Today I had the honour of adding the 4000th row to my spreadsheet of Globally eminent IIT Alumni (a nice proxy for modest engineers who also appear on lists like the Hurun list). Nadir Godrej, IIT Bombay batch of 1969-74 Chemical engineering. He never did finish his BTech – choosing to shift to MIT after the first year. He then did a masters in earth sciences from Stanford and has been part of the Godrej Group leadership thereafter. A lot more of a techie than his cousins – Adi Godrej and Jamshed Godrej – what he did have on his office wall was a freshly minted Feb 2025 Doctorate in chE from none other than ICT (UDCT in our times.

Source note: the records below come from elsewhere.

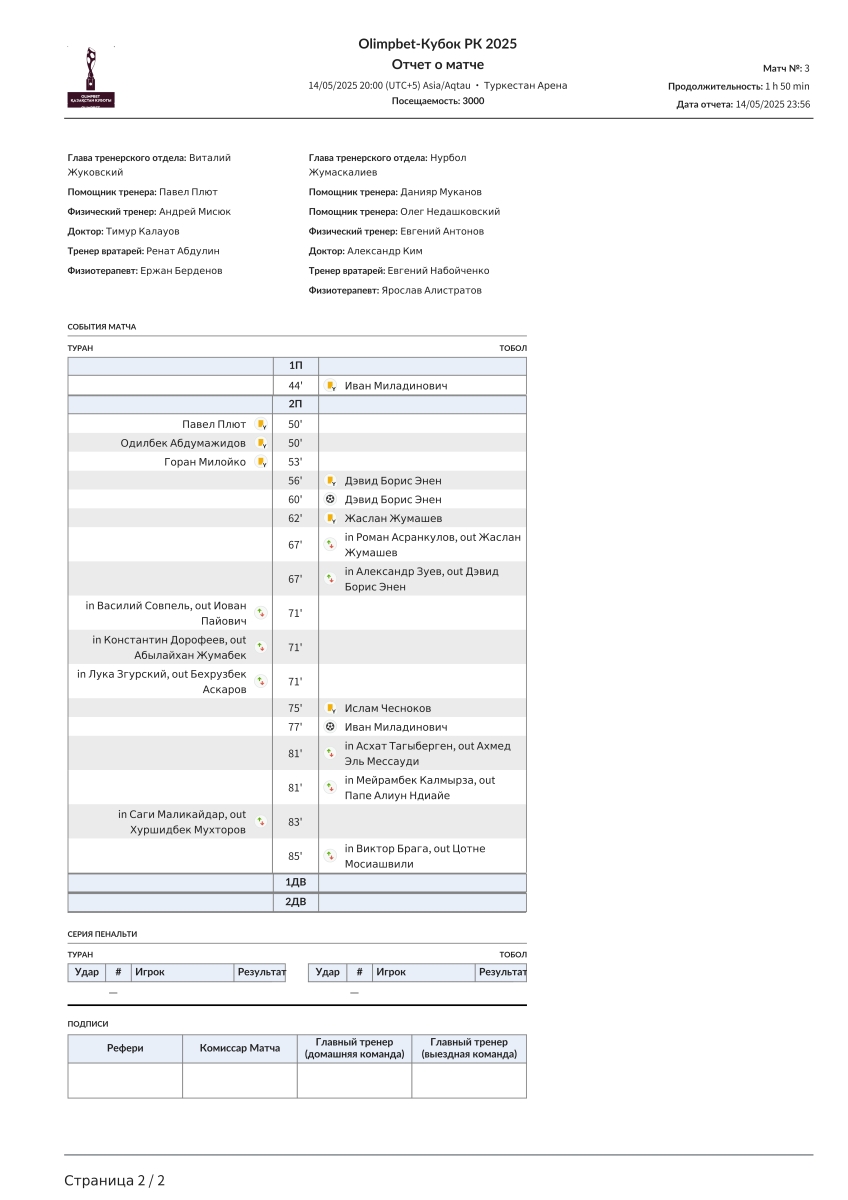Click the Результат column header under Туран
Image resolution: width=848 pixels, height=1200 pixels.
pyautogui.click(x=261, y=972)
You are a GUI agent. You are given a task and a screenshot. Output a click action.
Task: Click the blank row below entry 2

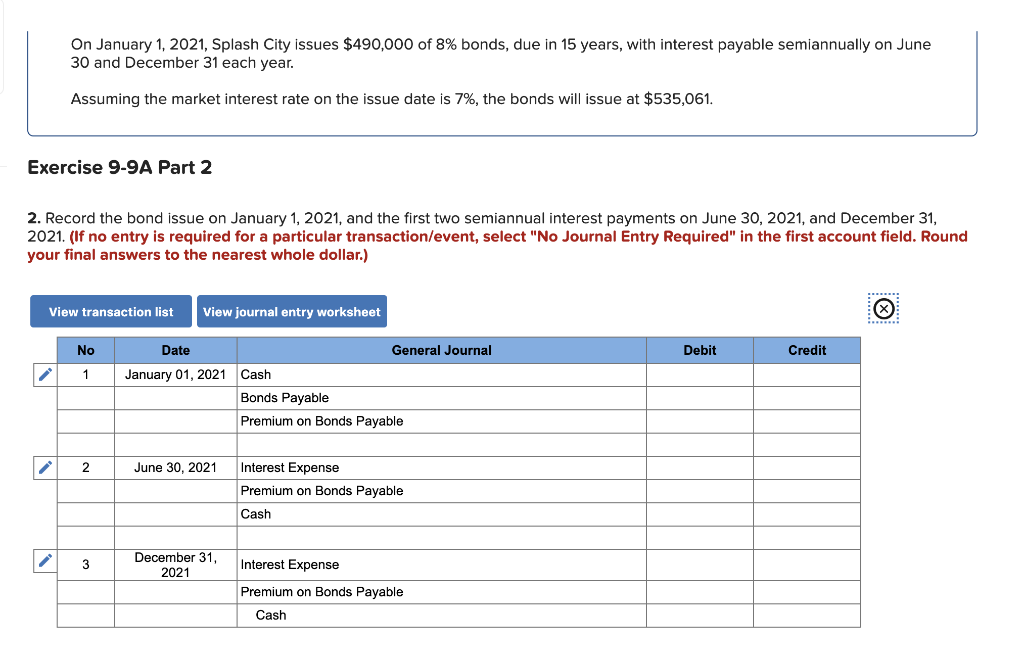[x=440, y=537]
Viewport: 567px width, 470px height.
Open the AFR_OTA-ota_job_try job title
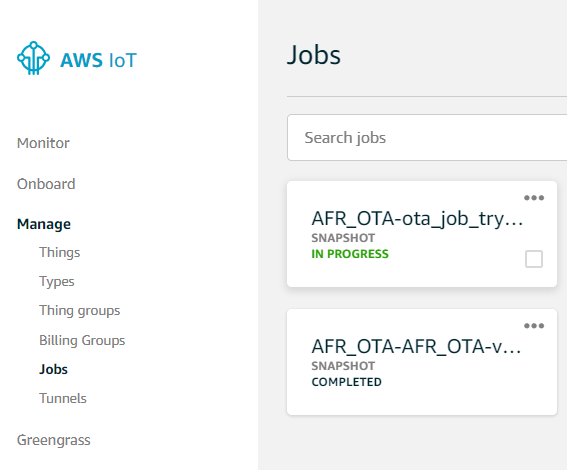(417, 219)
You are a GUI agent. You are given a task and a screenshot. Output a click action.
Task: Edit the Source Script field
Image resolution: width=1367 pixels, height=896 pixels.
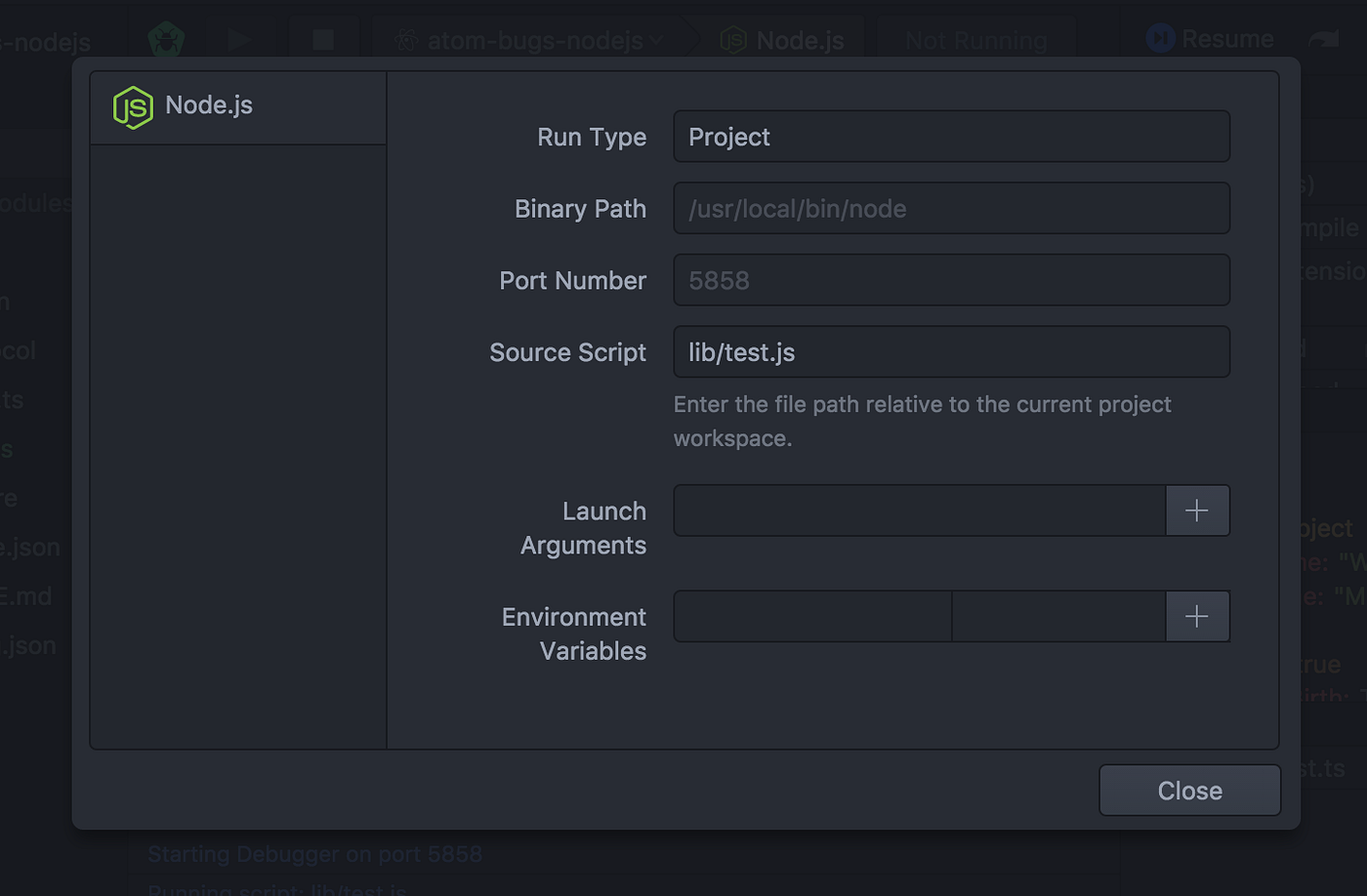click(x=951, y=352)
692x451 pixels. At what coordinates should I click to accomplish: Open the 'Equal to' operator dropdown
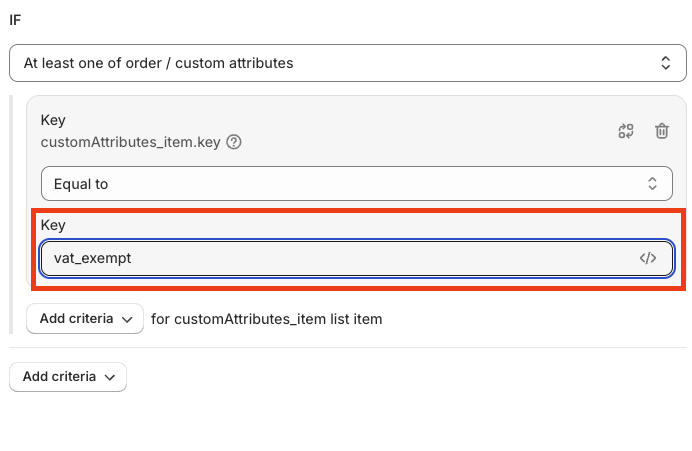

It was a college I never managed to get into but we caught up with the UDCT alumni agreed to be part of the IIT Alumnj Council. We discussed his journey of alpha olefins and his experiences with fermentation technology (what else do ChE know anyway). I couldn’t understand why you need a Godrej Agrovet to grow strawberries but it seems had it not been for them, we wouldn’t have strawberries at a fifth of the cost of blueberries. We did strike a non tech ChE note on boating and discussed what it took to be Vishwa gurus in shipping. He was very aware of how Swiss and Italian yacht makers used workers from Kerala to make hand finished yacht interiors. And mentioned that his cousin had finally acquired a really long yacht.
As I look at my spreadsheet, I did a sum of column E. The total was USD 6.8 trillion over 4000 rows. This is supposedly the net worth from public sources of the individuals whose names populated my spreadsheet. These were not aliens from Mars. They were alumni of the college I went to. I had met the last row on the list just today. That is more than twice the market cap of the most valuable company in the world and more than the combined GDP of 150+ countries. It was also more than the GDP of India and way more than the market capitalisation of all companies listed on say BSE.
If there is one pool of capital that can take India across the chasm. This is it. What is even more serious is the fact that this is not dumb money. It is not passive money. In most cases it is not even inherited money. The IIT alumni movement is not just about nerds doing tech work – it is about the money that they can move around the world. As India struggles to raise USD 0.1 trillion in FDi, the 4000 rows on my spreadsheet are on hot standby – press the right buttons – and the 0.1 will become 1 in one year. I continue to wonder why FDI from a Gates or a Musk is important – or even relevant.